> _Work instruction_: Check each line of the records below for the word "agent" and copy those where it appears.

(Dataset entries)
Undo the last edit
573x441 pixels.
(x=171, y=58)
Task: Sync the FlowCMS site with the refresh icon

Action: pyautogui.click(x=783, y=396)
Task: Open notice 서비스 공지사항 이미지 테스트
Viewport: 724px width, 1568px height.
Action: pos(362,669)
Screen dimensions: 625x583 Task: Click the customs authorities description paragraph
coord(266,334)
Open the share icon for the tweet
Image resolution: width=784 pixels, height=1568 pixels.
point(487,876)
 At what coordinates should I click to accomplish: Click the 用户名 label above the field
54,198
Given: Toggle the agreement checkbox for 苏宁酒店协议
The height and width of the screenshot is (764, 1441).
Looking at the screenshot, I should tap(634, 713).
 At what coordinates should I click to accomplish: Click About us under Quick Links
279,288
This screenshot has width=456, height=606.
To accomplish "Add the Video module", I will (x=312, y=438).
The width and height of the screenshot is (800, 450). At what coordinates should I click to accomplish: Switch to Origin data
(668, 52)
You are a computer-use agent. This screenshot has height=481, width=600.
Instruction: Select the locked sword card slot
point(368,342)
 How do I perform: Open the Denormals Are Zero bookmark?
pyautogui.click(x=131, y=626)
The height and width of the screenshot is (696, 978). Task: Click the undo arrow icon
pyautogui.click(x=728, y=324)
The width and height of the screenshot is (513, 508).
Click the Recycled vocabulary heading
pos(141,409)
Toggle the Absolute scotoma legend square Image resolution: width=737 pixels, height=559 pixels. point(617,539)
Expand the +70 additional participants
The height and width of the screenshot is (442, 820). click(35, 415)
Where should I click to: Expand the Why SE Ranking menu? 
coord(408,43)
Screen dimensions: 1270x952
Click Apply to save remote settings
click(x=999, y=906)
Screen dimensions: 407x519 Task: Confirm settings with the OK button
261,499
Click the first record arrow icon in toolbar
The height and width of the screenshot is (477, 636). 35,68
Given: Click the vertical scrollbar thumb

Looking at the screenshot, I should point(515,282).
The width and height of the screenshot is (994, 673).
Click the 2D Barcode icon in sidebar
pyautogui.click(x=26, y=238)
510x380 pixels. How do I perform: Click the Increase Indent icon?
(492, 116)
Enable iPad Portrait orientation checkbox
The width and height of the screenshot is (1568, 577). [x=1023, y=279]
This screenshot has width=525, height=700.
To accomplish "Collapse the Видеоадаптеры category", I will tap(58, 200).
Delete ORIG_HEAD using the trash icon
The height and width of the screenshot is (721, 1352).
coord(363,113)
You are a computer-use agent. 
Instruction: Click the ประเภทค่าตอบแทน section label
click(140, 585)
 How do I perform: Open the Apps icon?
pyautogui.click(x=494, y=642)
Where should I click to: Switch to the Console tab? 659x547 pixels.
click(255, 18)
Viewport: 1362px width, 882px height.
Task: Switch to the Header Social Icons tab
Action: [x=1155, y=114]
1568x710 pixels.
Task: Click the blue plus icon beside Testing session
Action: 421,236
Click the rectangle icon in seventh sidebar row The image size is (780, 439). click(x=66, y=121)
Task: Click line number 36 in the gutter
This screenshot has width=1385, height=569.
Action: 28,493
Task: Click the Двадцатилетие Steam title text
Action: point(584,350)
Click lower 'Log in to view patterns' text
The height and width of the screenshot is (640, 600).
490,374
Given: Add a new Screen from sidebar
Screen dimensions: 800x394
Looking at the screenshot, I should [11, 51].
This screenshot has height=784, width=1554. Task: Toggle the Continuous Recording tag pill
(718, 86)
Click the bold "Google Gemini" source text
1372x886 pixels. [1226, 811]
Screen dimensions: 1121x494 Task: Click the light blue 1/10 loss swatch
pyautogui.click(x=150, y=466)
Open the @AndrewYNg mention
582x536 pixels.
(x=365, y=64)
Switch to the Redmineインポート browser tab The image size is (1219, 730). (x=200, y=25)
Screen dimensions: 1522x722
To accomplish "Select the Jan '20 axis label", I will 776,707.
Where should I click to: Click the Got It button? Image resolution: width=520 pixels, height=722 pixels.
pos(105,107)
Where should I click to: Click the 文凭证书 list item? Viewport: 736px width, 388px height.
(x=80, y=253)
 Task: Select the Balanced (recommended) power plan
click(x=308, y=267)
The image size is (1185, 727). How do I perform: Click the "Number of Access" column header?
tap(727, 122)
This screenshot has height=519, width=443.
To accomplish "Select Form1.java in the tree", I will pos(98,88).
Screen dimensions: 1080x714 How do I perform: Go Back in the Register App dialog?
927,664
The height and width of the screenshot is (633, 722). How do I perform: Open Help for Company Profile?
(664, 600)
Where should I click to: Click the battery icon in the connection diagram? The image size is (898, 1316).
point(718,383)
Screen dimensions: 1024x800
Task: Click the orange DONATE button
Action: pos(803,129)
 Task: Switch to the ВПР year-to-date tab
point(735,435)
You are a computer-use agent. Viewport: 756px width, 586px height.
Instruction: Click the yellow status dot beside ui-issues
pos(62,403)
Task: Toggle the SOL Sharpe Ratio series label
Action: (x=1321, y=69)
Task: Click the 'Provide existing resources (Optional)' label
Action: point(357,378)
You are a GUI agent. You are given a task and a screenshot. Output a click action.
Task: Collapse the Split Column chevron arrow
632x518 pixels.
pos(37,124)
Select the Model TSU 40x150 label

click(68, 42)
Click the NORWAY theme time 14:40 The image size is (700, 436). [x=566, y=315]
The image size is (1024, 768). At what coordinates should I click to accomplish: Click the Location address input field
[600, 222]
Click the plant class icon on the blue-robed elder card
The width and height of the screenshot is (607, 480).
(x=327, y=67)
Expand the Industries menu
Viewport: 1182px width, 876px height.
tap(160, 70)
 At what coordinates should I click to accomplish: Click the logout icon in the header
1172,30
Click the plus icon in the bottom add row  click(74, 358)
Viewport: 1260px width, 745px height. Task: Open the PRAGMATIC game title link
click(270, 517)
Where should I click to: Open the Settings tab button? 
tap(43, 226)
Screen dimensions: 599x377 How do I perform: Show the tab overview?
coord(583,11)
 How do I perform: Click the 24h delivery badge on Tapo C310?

> _Written response_:
You are a computer-use agent. This screenshot has height=481, width=600.
You are a computer-use agent. 
You are a computer-use agent. Viewport: 756px width, 586px height.
You are a GUI agent. You are given a task and a screenshot. Output a click action.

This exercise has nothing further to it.